We’re trying out Virtuoso OS, currently running version 07.20.3236 built from stable/7. Our goal is to use Virtuoso as a triple store, in which edge devices upload their graphs to Virtuoso and another application queries the data through SPARQL selects. Every edge device has its own named graph in the triple store, and only interacts with triples in their own named graph. The edge devices have implemented the RDF4J provider to upload triples in the following way:
begin a transaction with isolation level READ_UNCOMMITTED,
IRI context = this.getRepositoryConnection().getValueFactory().createIRI(namedGraphURI);
this.getRepositoryConnection().clear(context);
add new triples in XML/RDF format to the named graph, in batches with up to 100 calls to add()

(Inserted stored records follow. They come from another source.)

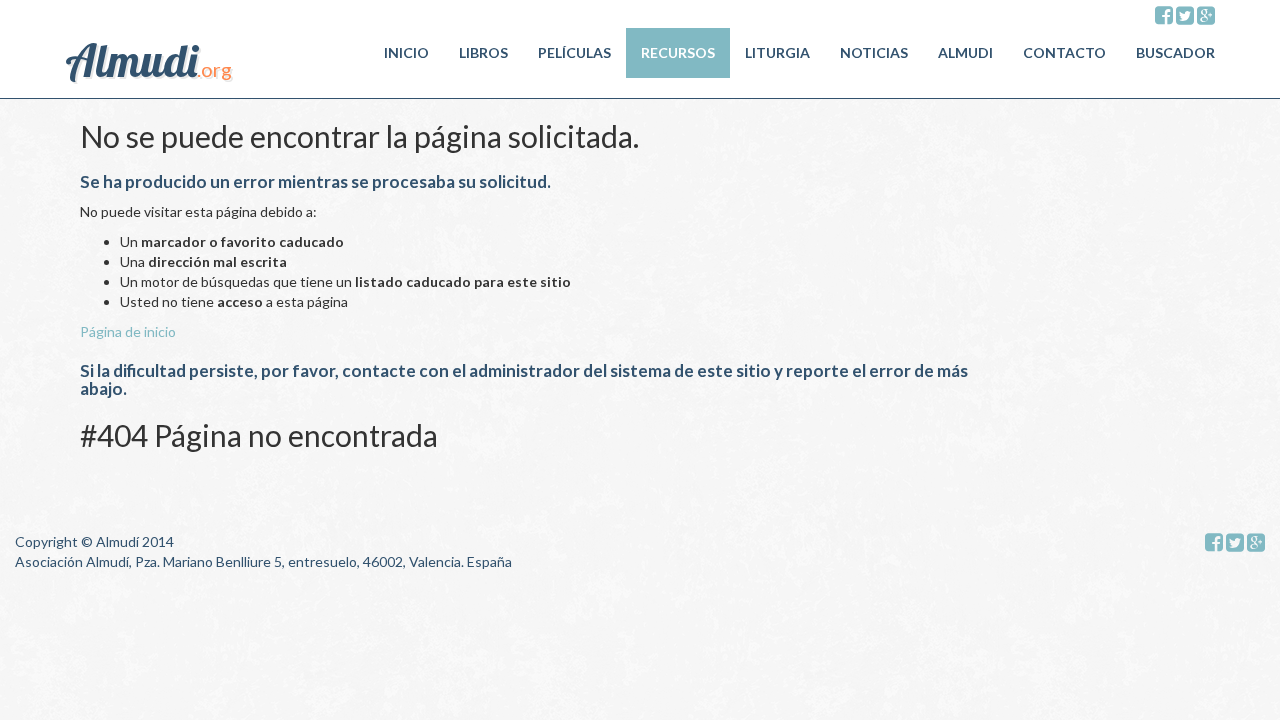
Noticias (874, 52)
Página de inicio (128, 331)
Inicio (406, 52)
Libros (483, 52)
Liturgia (777, 52)
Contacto (1064, 52)
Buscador (1175, 52)
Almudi (965, 52)
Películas (574, 52)
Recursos (678, 52)
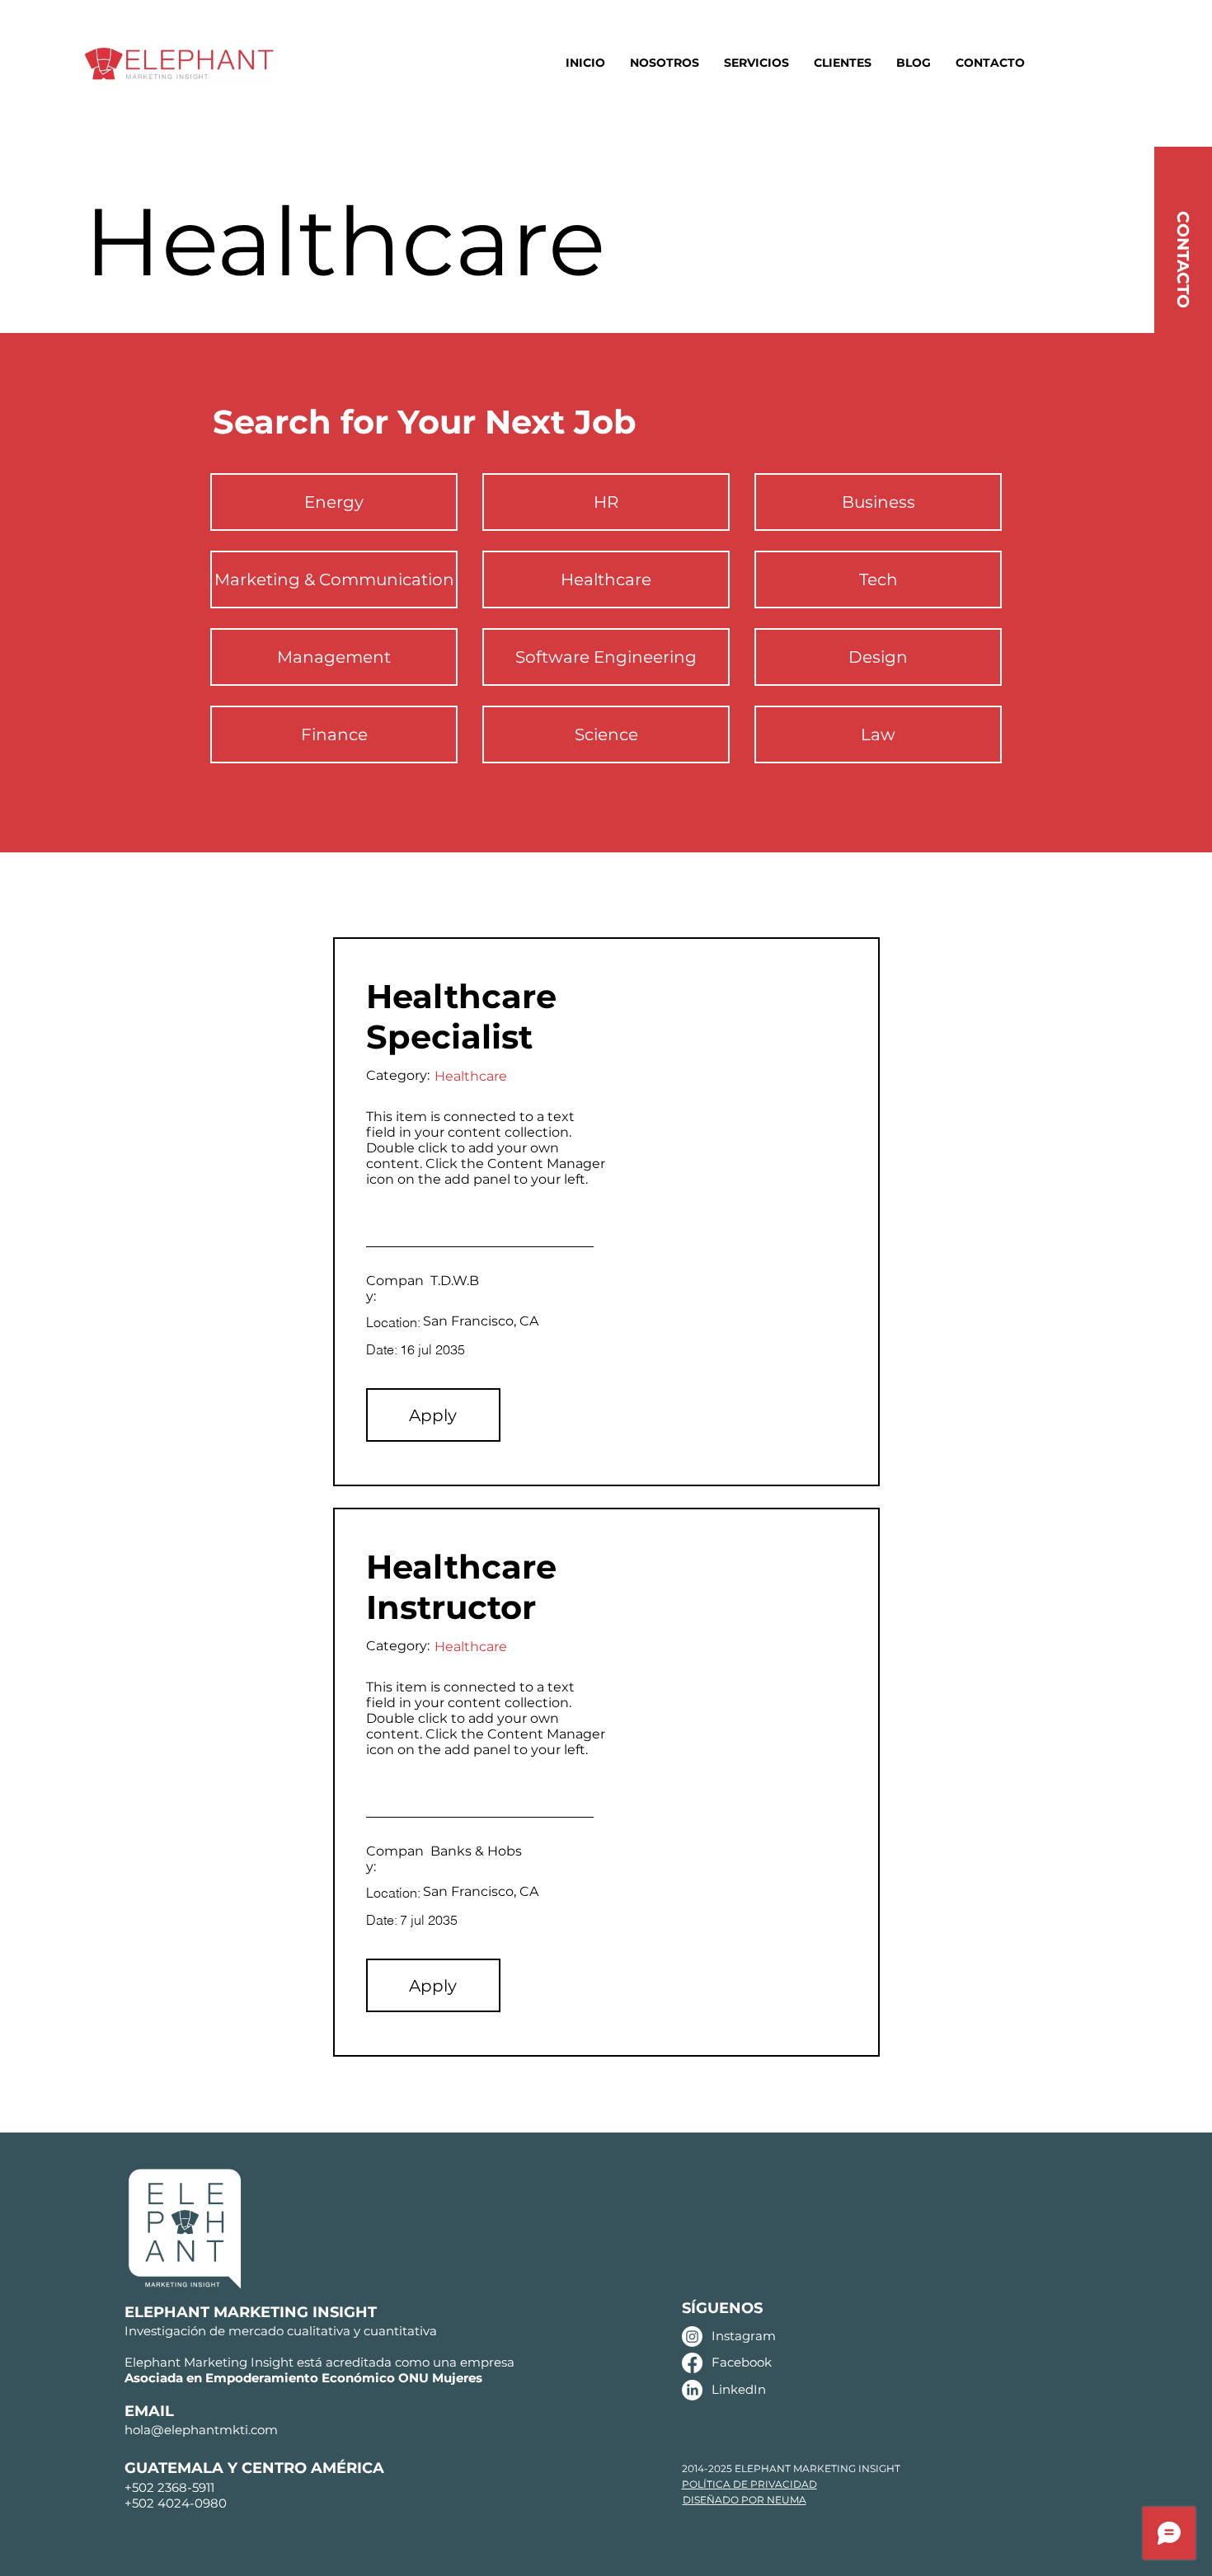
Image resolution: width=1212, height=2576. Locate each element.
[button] (433, 1415)
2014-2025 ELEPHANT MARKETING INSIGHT (791, 2468)
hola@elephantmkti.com (201, 2430)
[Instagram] (692, 2336)
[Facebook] (692, 2363)
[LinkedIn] (692, 2390)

Reader graphReader = new StringReader(graph);
this.getRepositoryConnection().add(graphReader, namedGraphURI, RDFFormat.RDFXML, context);
commiting
this.getRepositoryConnection().commit();
In total, the edge devices will upload 28m triples from about 70 edge devices spread across an equal amount of named graphs (70). Each edge device can upload from a few hundred to 2m triples, meaning some named graphs contain more triples than others.
We’re facing some difficulties with this setup in Virtuoso I was hoping to get some input on/help with. Virtuoso doesn’t seem to be able to handle the transactions described above when multiple edge devices try to connect to Virtuoso and upload in paralell. It seems like only a few edge devices are allowed to begin a transaction, and the others simply wait for what seems like indefinetly, or atleast hours. The log states “Many lock waits” and “Locks are held for a long time”.
So the question is why they have to wait? Since they all access their own named graph, they shouldn’t interfere with each other? Have we misconfigured something? Is there any way for us to optimize/solve this in Virtuoso?
Have you Performance Tuned your Virtuoso instance to make optimal use of the machine resources ?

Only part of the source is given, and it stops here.